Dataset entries
# # # # #

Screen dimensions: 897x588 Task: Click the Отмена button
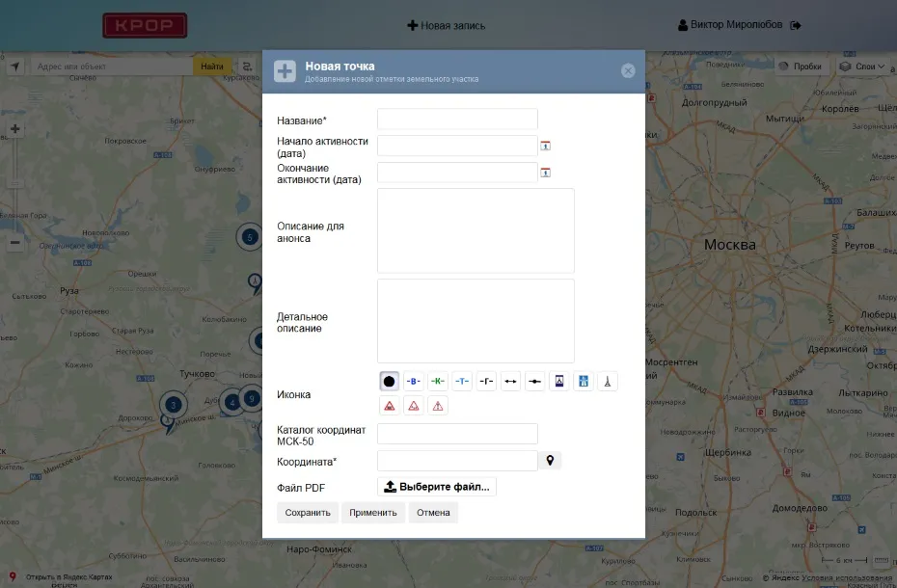click(x=433, y=513)

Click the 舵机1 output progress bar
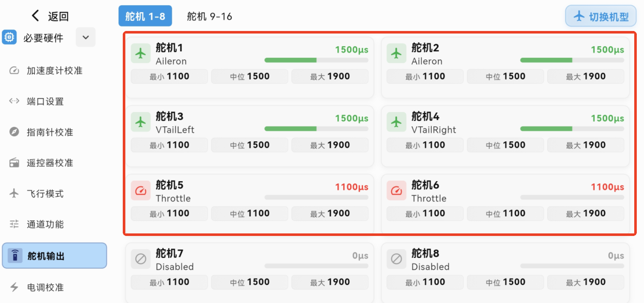click(316, 60)
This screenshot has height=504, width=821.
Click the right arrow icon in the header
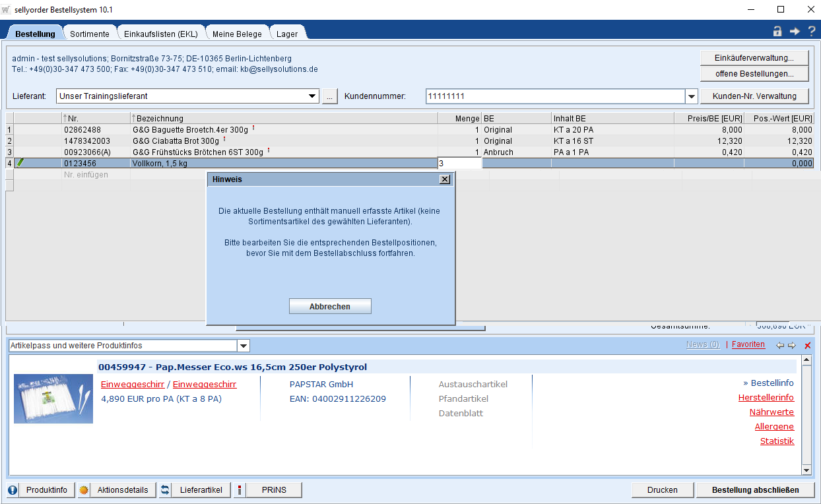[795, 31]
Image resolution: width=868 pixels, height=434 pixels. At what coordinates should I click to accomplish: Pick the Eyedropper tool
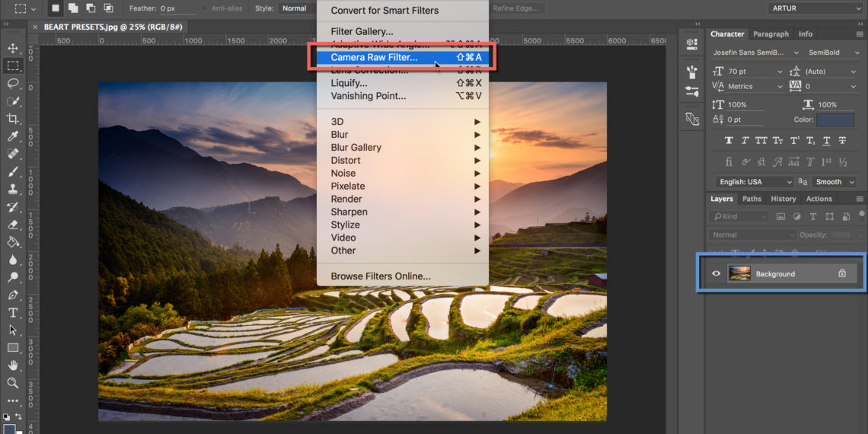click(x=13, y=137)
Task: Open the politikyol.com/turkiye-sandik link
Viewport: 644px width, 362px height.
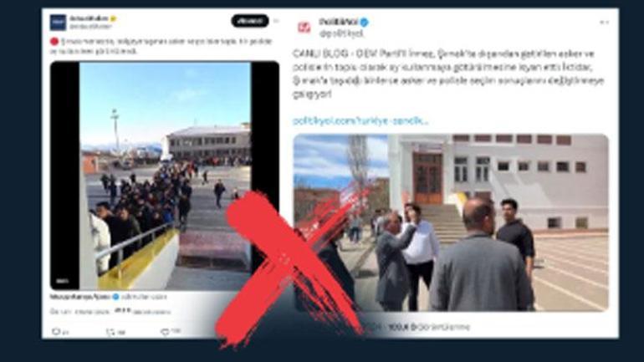Action: [360, 120]
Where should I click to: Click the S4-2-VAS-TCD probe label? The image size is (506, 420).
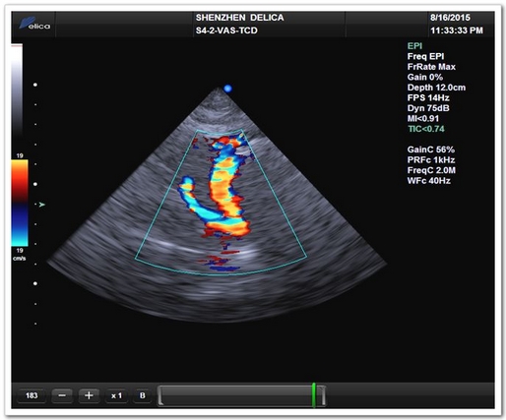pos(226,30)
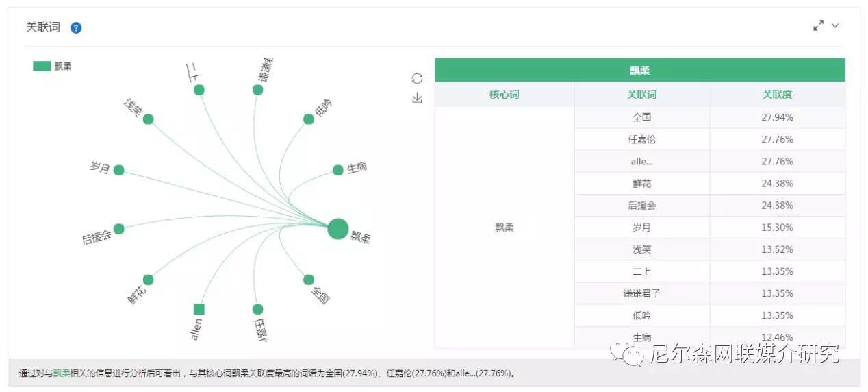The width and height of the screenshot is (868, 392).
Task: Click the 关联度 column header
Action: 777,95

# # # # #

Work required: Retype all entries above verbatim; no pictures belong in the copy.

Exercise answer:
Screen dimensions: 897x588 Task: Click the Отмена button
click(x=433, y=513)

Click the 舵机1 output progress bar
click(316, 60)
This screenshot has height=504, width=821.
Click the right arrow icon in the header
[795, 31]
Image resolution: width=868 pixels, height=434 pixels. At what coordinates should I click to accomplish: Pick the Eyedropper tool
click(x=13, y=137)
Task: Open the politikyol.com/turkiye-sandik link
Viewport: 644px width, 362px height.
Action: [360, 120]
Where should I click to: Click the S4-2-VAS-TCD probe label? The image size is (506, 420).
pos(226,30)
The width and height of the screenshot is (868, 392).
Task: Click the 关联度 column header
Action: 777,95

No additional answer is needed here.